Ketch was slowly gathering bits of information, snippets of conversation here and there, but was mostly unaware of their purpose as they crept like thieves up the stairs. Apparently Fin just intrinsically trusted to Ketch to come to some sort of abstract conclusion regarding this sudden and nebulous plan and also to follow along with it. Bastard. Ketch watched with a growing incredulousness as Fin stole through the room without much warning and secreted himself behind the sofa. It was an unbelievably bold and unexpected move in Ketch’s eyes, for he’d only known the man to take similar initiative on the night they came upon the large man in the alleyway. Clearly there was more to both Fin and this situation than he’d given him credit for, and things started to fall into place.

He knew by the way Fin had situated his blades that he wasn’t intending to just listen in, and in preparation for the ensuing violence, Ketch immediately picked the man at the window as his target, since he was at a distance that would allow some calculation. If Fin was going to use shock value and surprise as his means to an end, then Ketch would assist by taking out the guy that might have those all-important seconds to actually come up with a half-decent retaliation plan—not to mention the potential of a gun from that distance. Thus, Ketch was poised crouched in the doorframe when Fin made his first move. Employing the rarely-used, but fairly magnificent gift of speed, he was upon the window lurker just as the man reached back into his waistband, and it was a handy position for the way it allowed Ketch to pin the man’s arms with his own body weight and seal their bodies together with the crook of his arm, hand cupped towards the man’s chin. The other hand settled swiftly atop the man’s head and Ketch was so charged with adrenaline that when he broke the man’s neck with a brutal upward twist, the man’s head continued to swivel in an unnatural arc that pleated the skin of his neck grotesquely. It was a quiet and clean kill, and something about that satisfied him.
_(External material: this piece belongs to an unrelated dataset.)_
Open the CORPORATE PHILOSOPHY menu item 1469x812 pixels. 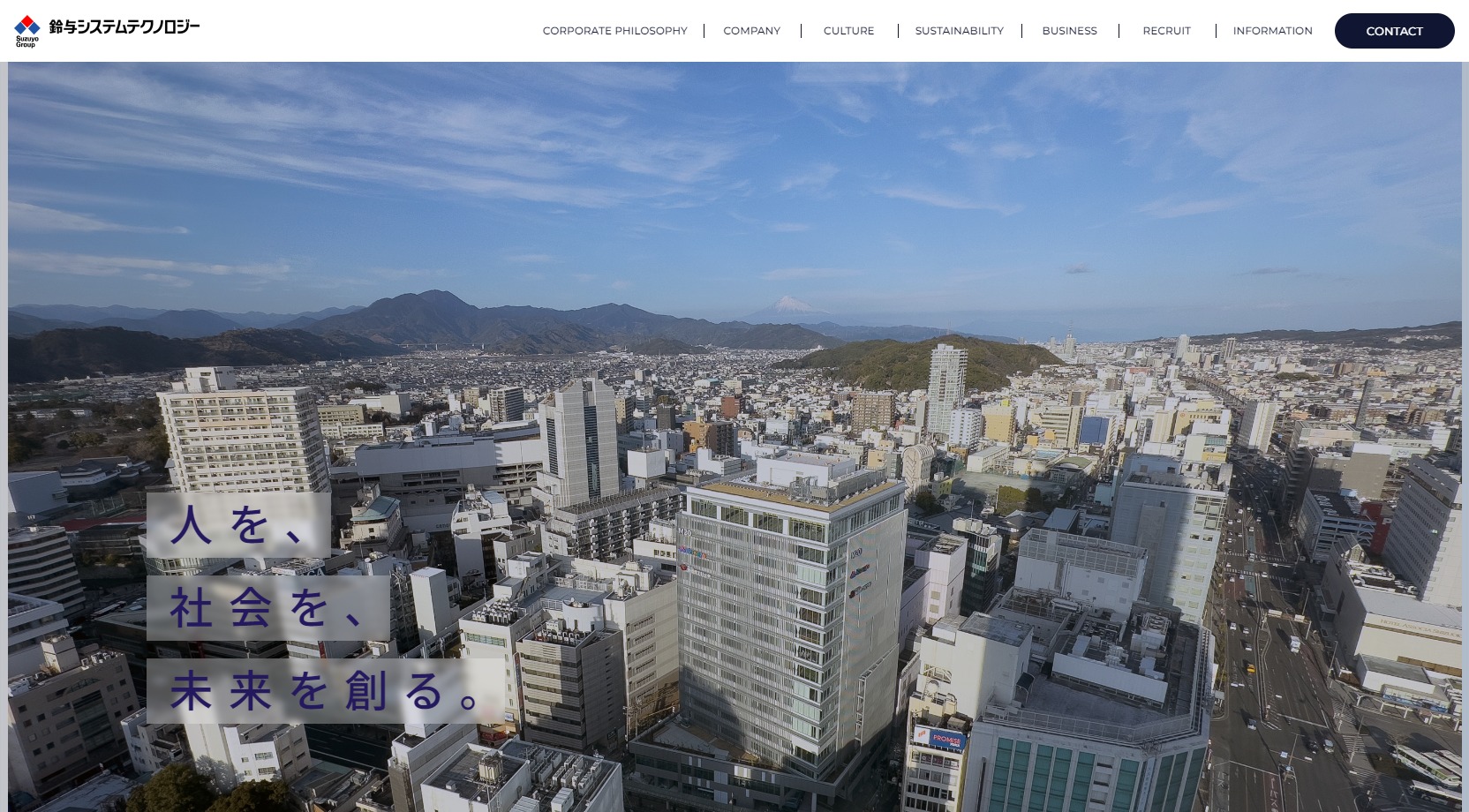[x=614, y=31]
Ketch felt around the man’s waistband, expecting to find a gun, and gave a humored snort when he found a taser, instead. Though he didn’t discount it entirely since there were some tell-tale marks suggesting it’d been modified. Something to experiment with later, maybe, since there was not enough time to properly assess it at the moment given the amount of grunting and general sounds of struggle coming from the couch where he could see Fin embroiled with the other two men. Sometimes decisions were easy, and Ketch went sailing into the fray, careless of any flying blades as he grappled for a hold among the soup of flailing limbs.
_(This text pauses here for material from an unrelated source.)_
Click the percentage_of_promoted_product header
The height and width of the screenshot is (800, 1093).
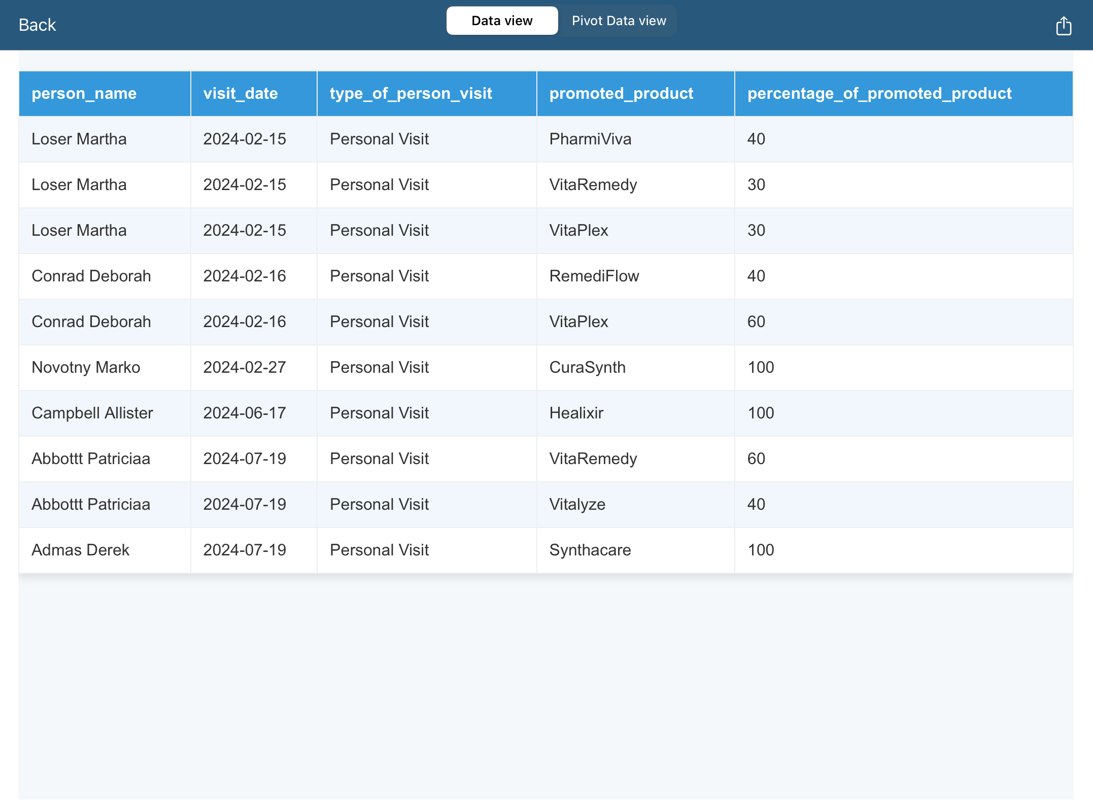click(879, 94)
When the petite face looked at him with shock, Fin finally recognized him from the dim ambient lighting from the broken windows - it was the teenager from the alleyway, the one that witnessed Fin’s beating back in December. The one that kept trying to recruit little Laric. Though he hadn’t been completely certain before, he now knew that whatever happened tonight, his conscience wouldn’t suffer a single pang of guilt. There were no innocents in this room.
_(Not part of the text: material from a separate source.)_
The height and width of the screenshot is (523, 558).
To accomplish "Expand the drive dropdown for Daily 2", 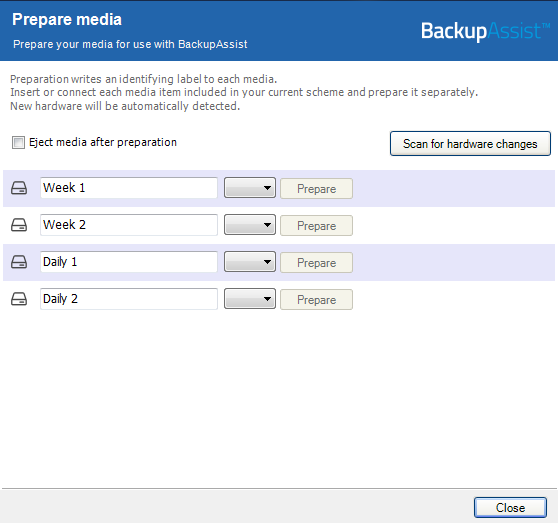I will [250, 299].
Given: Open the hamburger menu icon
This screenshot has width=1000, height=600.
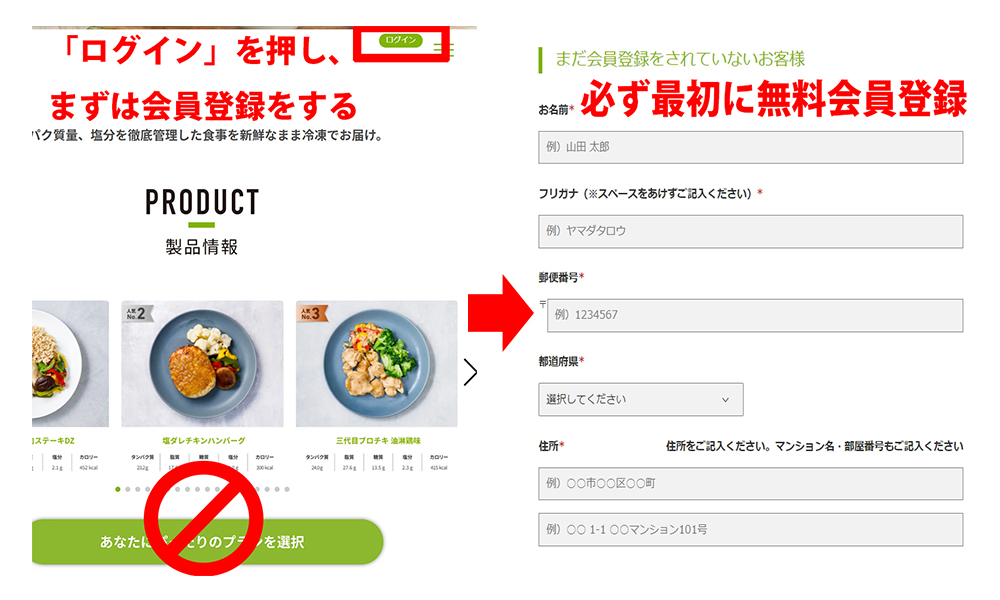Looking at the screenshot, I should click(444, 48).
It was the gurgle of blood, a wet attempt at breath through a severed windpipe as lungs spasmed, a useless flailing of hands upward toward the source of sudden pain, that gave away Fin’s presence but by that time, he had abandoned the idea of stealth. The man in the middle of the couch gave a cry and a loud curse, not wasting a moment in twisting to meet the threat head on. Something smashed into Fin’s face and he felt a crunch as his nose was broken, seeing stars as warmth flooded over his mouth in the form of blood but he only fell back a step, trying to shake it off. Rising to his feet, his saw the teen had climbed over the back of the couch in a flurry of coltish limbs, was coming at the Scot low and fast to bowl him over. With a bony shoulder planted in his gut, Fin let his legs buckle and moved with the other body to help lessen the force of the blow, rolling them over bottles and garbage that dug into his back though he didn’t feel it in the moment. They struggled against each other, grunting and cursing and threatening. Ending up on top, Fin pinned the youth with the weight of his body, the sticky wet blade of his dirk pressed to the lad’s throat. The teen struggled and flailed underneath him, trying to gain some leverage but his body went slack when he felt the hard steel edge resting firmly against his Adam’s apple. Noises were heard from beyond the other side of the time-worn furniture but Fin didn’t look over, confident that either Ketch would prevail or Fin would be attacked in a few seconds from behind. Wouldn’t be a guessing game for much longer. Panting for breath through his mouth, face aching sharply, narrowed blue eyes were kept trained on the boy, honestly debating whether or not he should be allowed to live.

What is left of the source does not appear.